Segment Start: Source material

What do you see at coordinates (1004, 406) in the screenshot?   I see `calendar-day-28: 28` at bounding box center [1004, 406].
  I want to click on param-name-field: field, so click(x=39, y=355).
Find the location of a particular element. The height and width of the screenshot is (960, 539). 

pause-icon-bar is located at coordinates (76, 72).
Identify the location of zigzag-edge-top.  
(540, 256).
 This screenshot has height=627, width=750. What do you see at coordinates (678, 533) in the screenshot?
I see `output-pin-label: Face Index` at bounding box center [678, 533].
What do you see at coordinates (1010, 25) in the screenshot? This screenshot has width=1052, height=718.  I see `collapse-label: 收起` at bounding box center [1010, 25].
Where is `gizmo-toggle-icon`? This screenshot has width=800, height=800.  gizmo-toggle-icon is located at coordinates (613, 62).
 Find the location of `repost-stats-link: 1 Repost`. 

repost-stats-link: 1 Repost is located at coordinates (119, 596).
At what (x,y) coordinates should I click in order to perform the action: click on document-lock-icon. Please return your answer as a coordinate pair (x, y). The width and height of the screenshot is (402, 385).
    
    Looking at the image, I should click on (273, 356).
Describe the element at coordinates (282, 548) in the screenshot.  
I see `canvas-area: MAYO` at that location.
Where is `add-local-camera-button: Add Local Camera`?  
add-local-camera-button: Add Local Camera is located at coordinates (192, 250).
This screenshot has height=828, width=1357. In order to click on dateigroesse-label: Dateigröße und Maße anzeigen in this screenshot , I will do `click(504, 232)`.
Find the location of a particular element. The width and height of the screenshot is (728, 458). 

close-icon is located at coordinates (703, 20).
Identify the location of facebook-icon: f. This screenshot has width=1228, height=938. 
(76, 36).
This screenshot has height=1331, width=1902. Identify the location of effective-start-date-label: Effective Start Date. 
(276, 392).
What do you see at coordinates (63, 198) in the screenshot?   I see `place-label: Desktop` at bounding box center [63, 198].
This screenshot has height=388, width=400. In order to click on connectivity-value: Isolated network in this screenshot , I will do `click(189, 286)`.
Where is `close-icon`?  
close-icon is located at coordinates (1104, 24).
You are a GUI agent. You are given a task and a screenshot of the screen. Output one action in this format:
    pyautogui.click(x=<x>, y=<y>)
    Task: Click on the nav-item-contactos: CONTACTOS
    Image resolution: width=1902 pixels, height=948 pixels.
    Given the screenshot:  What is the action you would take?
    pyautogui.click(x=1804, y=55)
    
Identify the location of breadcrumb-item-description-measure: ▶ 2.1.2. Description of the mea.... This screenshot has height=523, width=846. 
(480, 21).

Segment End: Source material

-- What is being asked --
Pull out every line above that contains the string "Where", matching case exactly.

-- Answer box --
Where is `gizmo-toggle-icon`? This screenshot has width=800, height=800.  gizmo-toggle-icon is located at coordinates (613, 62).
Where is `add-local-camera-button: Add Local Camera`?  
Where is `close-icon`?  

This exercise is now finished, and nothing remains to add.